I'm creating a new uncached client method
func NewUncachedClient(token string) (*github.Client, error) {
oauth2Transport := &oauth2.Transport{
Source: oauth2.StaticTokenSource(
&oauth2.Token{AccessToken: token},
),
}
if !config.Config.IsGHES() {
return github.NewClient(&http.Client{Transport: oauth2Transport}), nil
}
return github.NewEnterpriseClient(config.Config.GitHubURL, config.Config.GitHubURL, &http.Client{Transport: oauth2Transport})
}
which will get called from starter.go's checkRegisteredRunner
function
func (s *Starter) checkRegisteredRunner(ctx context.Context, runnerName string, target datastore.Target) error {
client, err := gh.NewUncachedClient(target.GitHubToken)

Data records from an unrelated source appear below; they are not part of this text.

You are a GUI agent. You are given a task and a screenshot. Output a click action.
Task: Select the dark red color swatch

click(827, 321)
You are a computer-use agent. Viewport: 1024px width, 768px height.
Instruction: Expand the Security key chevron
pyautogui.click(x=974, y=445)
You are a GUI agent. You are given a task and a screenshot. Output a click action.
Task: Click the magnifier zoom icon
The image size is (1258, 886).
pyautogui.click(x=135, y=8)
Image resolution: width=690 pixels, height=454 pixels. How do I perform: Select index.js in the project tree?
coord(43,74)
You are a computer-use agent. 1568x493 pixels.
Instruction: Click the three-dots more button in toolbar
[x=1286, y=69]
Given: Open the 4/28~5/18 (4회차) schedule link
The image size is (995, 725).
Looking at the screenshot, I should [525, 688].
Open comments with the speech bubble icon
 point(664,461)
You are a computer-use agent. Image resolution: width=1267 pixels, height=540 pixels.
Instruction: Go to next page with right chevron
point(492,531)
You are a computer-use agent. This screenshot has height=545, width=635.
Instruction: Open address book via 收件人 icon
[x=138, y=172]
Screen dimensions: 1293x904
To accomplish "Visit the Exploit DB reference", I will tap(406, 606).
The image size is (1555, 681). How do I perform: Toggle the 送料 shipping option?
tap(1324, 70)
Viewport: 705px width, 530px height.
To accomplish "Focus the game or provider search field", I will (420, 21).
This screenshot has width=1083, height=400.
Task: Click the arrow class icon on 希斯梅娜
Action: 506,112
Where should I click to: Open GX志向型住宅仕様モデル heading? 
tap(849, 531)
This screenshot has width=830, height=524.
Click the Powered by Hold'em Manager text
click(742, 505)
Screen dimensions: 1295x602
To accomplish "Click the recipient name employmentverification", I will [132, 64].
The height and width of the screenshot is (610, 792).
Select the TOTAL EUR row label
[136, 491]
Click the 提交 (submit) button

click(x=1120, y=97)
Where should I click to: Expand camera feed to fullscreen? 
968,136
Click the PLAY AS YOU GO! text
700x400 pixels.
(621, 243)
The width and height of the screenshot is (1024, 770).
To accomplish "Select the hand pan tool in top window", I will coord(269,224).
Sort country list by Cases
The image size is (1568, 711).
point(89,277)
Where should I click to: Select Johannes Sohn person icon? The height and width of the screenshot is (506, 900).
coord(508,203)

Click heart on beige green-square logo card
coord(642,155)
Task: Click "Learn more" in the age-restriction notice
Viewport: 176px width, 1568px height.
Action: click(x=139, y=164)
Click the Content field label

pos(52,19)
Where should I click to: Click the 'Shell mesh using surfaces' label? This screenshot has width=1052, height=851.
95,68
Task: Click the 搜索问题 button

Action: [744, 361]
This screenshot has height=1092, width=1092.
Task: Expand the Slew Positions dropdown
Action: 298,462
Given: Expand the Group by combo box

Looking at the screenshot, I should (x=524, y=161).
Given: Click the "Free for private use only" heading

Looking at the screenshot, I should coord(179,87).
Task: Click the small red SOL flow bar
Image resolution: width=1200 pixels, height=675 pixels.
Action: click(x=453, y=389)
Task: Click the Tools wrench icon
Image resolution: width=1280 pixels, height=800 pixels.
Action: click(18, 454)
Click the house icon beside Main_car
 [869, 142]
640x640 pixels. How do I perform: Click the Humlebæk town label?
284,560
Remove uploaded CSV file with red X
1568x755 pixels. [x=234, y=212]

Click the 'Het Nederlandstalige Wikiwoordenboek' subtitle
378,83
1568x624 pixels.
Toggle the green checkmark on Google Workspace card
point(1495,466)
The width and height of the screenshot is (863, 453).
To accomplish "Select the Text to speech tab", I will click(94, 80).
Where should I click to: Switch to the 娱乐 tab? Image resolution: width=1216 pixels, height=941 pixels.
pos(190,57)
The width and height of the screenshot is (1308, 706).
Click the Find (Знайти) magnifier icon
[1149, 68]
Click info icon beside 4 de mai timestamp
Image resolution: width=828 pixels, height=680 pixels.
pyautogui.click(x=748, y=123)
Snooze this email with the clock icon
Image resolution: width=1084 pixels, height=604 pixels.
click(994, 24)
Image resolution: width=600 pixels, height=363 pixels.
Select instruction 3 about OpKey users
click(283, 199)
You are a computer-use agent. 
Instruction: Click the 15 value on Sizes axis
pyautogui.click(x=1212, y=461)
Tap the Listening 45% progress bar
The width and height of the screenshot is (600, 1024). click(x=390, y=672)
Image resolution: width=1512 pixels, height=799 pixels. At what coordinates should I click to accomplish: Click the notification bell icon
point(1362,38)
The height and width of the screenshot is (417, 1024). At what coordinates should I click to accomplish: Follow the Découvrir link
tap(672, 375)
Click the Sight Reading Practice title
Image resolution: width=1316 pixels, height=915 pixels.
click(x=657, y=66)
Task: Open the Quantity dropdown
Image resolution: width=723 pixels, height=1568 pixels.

which will then be used lower down ...
if _, err := gh.ExistGitHubRunner(cctx, client, owner, repo, runnerName); err == nil {
// success to register runner to GitHub
return nil
} else if !errors.Is(err, gh.ErrNotFound) {
and we'll see whether that blows everything up or not :)
Took quite a bit of digging to get a reliable test case that got me to a smoking gun...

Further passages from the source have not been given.